--- EXERCISE GOAL ---
Return every line below in which "help" appears.

--- RECORDS FOR THIS TASK ---
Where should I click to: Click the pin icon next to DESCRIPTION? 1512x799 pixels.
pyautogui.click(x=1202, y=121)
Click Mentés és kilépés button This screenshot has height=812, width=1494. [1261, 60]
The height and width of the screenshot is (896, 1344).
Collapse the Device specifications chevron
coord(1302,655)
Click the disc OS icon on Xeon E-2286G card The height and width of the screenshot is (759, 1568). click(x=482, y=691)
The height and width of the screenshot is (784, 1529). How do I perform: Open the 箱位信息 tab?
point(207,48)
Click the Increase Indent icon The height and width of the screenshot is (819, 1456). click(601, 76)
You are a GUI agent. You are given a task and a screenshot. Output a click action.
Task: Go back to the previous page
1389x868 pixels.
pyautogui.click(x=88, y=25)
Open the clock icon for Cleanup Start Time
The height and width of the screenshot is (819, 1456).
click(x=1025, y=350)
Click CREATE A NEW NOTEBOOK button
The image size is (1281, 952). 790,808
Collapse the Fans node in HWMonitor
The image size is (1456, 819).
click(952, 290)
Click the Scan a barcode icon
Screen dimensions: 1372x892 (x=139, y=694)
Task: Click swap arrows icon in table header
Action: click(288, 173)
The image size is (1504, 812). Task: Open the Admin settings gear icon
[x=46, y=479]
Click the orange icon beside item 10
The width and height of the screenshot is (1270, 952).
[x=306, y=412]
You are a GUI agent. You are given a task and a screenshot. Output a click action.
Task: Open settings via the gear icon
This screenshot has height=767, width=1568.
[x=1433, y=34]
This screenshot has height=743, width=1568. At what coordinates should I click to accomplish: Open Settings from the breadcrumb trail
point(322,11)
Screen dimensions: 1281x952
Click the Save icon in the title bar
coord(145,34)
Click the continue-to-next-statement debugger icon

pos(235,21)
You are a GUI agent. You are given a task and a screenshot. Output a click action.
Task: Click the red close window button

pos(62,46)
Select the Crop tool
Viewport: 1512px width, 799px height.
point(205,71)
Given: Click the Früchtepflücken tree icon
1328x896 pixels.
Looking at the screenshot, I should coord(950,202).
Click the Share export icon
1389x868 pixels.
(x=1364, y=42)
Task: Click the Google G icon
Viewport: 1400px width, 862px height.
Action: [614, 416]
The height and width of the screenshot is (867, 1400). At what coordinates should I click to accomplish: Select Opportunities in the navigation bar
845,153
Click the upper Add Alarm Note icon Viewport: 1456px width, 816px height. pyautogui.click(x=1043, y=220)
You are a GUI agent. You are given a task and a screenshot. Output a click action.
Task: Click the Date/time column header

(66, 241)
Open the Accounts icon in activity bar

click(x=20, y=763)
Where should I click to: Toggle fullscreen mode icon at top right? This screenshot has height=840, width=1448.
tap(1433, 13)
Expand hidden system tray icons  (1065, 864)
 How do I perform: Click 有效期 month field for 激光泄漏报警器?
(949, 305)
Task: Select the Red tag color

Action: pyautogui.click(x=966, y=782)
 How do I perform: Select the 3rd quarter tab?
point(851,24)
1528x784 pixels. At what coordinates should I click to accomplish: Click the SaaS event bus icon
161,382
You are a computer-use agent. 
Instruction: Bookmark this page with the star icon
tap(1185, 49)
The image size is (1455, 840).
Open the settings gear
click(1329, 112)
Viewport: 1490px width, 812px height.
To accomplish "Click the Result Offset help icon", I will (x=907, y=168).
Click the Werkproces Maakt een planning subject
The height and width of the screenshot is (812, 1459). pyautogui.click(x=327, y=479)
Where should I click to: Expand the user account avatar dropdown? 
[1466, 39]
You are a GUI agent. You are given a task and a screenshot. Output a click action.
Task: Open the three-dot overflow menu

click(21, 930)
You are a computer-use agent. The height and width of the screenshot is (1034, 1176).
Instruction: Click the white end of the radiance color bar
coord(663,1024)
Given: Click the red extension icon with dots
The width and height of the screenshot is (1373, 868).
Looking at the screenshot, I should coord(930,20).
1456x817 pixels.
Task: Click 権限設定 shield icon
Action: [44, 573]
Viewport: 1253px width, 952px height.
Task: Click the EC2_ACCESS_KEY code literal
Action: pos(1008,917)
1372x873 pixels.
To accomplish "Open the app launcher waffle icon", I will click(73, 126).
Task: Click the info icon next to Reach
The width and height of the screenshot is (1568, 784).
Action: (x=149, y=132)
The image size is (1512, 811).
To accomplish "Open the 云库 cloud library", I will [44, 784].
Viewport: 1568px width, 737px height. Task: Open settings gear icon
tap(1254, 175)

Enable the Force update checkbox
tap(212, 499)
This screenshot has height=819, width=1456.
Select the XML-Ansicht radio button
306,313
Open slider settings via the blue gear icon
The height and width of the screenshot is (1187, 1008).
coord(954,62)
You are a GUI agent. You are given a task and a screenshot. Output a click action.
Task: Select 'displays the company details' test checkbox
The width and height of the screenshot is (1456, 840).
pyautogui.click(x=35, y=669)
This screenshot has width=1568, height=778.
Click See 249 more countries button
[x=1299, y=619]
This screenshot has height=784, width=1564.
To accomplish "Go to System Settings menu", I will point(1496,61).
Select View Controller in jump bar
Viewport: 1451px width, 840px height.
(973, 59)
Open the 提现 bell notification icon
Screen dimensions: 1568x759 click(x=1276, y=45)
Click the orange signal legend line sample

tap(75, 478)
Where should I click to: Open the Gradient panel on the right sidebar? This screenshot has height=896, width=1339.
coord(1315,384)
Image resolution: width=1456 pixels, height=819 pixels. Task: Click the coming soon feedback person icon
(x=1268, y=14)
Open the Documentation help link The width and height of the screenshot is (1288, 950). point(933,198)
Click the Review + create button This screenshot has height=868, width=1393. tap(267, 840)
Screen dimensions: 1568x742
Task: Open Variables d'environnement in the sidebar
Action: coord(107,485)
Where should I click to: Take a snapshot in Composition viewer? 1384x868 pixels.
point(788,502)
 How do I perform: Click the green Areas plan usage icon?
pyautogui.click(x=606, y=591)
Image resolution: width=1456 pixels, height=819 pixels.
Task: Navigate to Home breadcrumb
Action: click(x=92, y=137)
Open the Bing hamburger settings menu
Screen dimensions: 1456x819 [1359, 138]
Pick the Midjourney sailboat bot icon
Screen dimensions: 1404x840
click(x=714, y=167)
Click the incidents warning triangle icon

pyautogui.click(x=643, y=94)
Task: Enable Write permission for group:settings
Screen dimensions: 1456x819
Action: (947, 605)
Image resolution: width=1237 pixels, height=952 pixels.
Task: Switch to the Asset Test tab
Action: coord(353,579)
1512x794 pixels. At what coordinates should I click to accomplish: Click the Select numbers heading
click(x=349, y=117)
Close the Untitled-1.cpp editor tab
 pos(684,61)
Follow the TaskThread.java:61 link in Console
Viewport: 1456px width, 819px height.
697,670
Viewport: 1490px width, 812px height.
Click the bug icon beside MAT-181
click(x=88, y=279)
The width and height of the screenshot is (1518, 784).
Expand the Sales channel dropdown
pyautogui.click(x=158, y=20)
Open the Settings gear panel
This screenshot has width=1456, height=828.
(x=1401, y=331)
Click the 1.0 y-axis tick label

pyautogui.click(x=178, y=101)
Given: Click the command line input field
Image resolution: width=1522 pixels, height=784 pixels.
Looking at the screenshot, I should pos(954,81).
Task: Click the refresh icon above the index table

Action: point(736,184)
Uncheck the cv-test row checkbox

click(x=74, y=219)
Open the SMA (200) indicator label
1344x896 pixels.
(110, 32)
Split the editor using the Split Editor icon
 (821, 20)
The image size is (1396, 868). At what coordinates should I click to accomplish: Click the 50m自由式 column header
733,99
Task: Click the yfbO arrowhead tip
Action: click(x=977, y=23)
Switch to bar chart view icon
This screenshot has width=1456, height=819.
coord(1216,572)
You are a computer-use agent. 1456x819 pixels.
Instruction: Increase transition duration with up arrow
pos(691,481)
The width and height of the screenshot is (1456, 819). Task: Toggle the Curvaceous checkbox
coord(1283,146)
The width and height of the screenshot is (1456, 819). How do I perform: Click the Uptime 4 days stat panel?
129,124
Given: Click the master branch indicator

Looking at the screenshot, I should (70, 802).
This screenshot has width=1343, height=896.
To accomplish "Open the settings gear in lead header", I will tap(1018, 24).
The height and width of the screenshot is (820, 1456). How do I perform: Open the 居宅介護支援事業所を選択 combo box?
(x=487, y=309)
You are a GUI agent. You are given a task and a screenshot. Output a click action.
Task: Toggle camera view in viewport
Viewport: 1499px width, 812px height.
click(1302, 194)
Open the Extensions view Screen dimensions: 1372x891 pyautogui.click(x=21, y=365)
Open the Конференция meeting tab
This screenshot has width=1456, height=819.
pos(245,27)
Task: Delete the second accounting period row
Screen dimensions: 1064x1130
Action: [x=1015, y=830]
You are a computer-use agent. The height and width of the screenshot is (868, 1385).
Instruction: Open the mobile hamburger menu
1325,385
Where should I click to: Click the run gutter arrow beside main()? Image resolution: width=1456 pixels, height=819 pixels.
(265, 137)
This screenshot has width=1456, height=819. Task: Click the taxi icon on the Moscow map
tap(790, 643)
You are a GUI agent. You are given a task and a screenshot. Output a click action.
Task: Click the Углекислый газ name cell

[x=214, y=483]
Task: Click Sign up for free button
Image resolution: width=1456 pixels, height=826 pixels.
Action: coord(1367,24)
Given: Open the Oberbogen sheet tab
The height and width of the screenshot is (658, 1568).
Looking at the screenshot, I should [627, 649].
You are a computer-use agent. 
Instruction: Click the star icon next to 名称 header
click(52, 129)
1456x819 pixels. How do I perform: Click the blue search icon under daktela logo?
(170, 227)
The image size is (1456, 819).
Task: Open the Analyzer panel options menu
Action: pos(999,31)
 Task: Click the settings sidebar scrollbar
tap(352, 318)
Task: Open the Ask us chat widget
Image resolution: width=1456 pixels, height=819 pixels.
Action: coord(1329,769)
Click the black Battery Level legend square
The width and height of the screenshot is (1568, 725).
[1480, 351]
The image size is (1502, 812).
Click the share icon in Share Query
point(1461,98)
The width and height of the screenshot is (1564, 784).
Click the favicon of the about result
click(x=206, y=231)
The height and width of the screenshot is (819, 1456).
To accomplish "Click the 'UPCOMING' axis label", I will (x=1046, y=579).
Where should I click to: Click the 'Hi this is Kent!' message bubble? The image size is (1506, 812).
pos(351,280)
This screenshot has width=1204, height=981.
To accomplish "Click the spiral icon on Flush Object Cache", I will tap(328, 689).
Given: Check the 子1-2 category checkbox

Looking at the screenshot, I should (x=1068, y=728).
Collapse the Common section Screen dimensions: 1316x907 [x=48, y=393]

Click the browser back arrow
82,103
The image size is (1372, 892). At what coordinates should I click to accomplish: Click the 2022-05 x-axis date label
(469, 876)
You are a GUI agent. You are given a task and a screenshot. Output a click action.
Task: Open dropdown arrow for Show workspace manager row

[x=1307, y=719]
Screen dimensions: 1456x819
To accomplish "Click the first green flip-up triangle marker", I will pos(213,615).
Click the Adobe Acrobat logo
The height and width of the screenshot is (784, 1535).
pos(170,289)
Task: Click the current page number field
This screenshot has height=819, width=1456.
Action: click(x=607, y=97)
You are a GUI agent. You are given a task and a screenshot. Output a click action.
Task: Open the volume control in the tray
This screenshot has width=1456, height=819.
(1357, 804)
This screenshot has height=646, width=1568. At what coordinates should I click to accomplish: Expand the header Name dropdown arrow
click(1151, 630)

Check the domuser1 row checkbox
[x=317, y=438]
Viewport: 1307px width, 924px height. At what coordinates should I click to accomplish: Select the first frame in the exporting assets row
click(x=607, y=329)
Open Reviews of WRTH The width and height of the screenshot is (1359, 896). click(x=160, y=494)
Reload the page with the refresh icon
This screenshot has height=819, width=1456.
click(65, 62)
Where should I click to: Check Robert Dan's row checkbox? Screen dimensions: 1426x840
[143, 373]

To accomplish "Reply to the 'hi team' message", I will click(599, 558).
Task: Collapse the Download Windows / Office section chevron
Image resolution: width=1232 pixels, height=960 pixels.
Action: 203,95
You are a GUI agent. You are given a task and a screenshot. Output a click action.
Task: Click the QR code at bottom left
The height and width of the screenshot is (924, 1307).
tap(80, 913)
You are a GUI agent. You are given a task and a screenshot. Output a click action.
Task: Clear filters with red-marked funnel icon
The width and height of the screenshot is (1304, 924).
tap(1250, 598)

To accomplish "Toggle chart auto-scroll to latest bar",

--- COMPLETED EXERCISE ---
To accomplish "Click the Result Offset help icon", I will (x=907, y=168).
Open the Documentation help link The width and height of the screenshot is (1288, 950). point(933,198)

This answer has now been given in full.